● **Exercise requirements**
The data must be returned in full, with no character altered.

● **Material to process**
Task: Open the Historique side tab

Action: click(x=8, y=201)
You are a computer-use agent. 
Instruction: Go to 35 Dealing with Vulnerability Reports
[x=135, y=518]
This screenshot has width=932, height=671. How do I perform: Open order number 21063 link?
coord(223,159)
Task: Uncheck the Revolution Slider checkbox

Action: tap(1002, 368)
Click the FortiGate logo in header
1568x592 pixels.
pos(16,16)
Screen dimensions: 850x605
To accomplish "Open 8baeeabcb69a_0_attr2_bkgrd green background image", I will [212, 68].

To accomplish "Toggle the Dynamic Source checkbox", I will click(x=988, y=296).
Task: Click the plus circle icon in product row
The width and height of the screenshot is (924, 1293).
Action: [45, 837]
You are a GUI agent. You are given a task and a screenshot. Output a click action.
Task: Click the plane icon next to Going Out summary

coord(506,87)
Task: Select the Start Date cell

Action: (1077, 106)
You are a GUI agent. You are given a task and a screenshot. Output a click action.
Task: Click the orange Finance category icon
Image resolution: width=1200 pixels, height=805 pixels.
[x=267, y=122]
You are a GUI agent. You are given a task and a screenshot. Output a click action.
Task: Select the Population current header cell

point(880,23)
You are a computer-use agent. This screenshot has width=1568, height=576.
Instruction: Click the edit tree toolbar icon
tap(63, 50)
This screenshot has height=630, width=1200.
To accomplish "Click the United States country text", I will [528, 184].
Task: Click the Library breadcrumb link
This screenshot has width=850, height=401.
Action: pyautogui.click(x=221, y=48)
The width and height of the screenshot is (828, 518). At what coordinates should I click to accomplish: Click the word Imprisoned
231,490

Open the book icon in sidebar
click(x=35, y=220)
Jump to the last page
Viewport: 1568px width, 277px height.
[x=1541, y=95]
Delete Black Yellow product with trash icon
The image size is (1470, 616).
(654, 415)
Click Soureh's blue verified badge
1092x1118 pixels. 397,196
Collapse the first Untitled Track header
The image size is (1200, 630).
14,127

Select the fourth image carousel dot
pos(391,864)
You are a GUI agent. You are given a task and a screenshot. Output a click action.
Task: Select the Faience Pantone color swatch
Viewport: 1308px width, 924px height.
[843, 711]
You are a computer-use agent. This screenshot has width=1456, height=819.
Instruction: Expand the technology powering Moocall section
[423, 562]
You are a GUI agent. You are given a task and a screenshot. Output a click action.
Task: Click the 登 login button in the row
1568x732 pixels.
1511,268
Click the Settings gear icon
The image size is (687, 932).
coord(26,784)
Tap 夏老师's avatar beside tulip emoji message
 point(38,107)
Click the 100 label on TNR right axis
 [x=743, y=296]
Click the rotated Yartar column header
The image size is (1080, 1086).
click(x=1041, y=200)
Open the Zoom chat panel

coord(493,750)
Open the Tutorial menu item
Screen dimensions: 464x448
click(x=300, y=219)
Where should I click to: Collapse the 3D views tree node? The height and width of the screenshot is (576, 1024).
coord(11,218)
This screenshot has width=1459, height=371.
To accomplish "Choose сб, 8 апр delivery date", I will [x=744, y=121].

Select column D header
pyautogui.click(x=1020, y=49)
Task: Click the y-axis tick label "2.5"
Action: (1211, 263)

● **Solution below**
Task: Open the Historique side tab

Action: click(x=8, y=201)
You are a computer-use agent. 
Instruction: Go to 35 Dealing with Vulnerability Reports
[x=135, y=518]
This screenshot has width=932, height=671. How do I perform: Open order number 21063 link?
coord(223,159)
Task: Uncheck the Revolution Slider checkbox

Action: tap(1002, 368)
Click the FortiGate logo in header
1568x592 pixels.
pos(16,16)
Screen dimensions: 850x605
To accomplish "Open 8baeeabcb69a_0_attr2_bkgrd green background image", I will [212, 68].

To accomplish "Toggle the Dynamic Source checkbox", I will click(x=988, y=296).
Task: Click the plus circle icon in product row
The width and height of the screenshot is (924, 1293).
Action: [45, 837]
You are a GUI agent. You are given a task and a screenshot. Output a click action.
Task: Click the plane icon next to Going Out summary

coord(506,87)
Task: Select the Start Date cell

Action: (1077, 106)
You are a GUI agent. You are given a task and a screenshot. Output a click action.
Task: Click the orange Finance category icon
Image resolution: width=1200 pixels, height=805 pixels.
[x=267, y=122]
You are a GUI agent. You are given a task and a screenshot. Output a click action.
Task: Select the Population current header cell

point(880,23)
You are a computer-use agent. This screenshot has width=1568, height=576.
Instruction: Click the edit tree toolbar icon
tap(63, 50)
This screenshot has height=630, width=1200.
To accomplish "Click the United States country text", I will [528, 184].
Task: Click the Library breadcrumb link
This screenshot has width=850, height=401.
Action: pyautogui.click(x=221, y=48)
The width and height of the screenshot is (828, 518). At what coordinates should I click to accomplish: Click the word Imprisoned
231,490

Open the book icon in sidebar
click(x=35, y=220)
Jump to the last page
Viewport: 1568px width, 277px height.
[x=1541, y=95]
Delete Black Yellow product with trash icon
The image size is (1470, 616).
(654, 415)
Click Soureh's blue verified badge
1092x1118 pixels. 397,196
Collapse the first Untitled Track header
The image size is (1200, 630).
14,127

Select the fourth image carousel dot
pos(391,864)
You are a GUI agent. You are given a task and a screenshot. Output a click action.
Task: Select the Faience Pantone color swatch
Viewport: 1308px width, 924px height.
[843, 711]
You are a computer-use agent. This screenshot has width=1456, height=819.
Instruction: Expand the technology powering Moocall section
[423, 562]
You are a GUI agent. You are given a task and a screenshot. Output a click action.
Task: Click the 登 login button in the row
1568x732 pixels.
1511,268
Click the Settings gear icon
The image size is (687, 932).
coord(26,784)
Tap 夏老师's avatar beside tulip emoji message
 point(38,107)
Click the 100 label on TNR right axis
 [x=743, y=296]
Click the rotated Yartar column header
The image size is (1080, 1086).
click(x=1041, y=200)
Open the Zoom chat panel

coord(493,750)
Open the Tutorial menu item
Screen dimensions: 464x448
click(x=300, y=219)
Where should I click to: Collapse the 3D views tree node? The height and width of the screenshot is (576, 1024).
coord(11,218)
This screenshot has width=1459, height=371.
To accomplish "Choose сб, 8 апр delivery date", I will [x=744, y=121].

Select column D header
pyautogui.click(x=1020, y=49)
Task: Click the y-axis tick label "2.5"
Action: (1211, 263)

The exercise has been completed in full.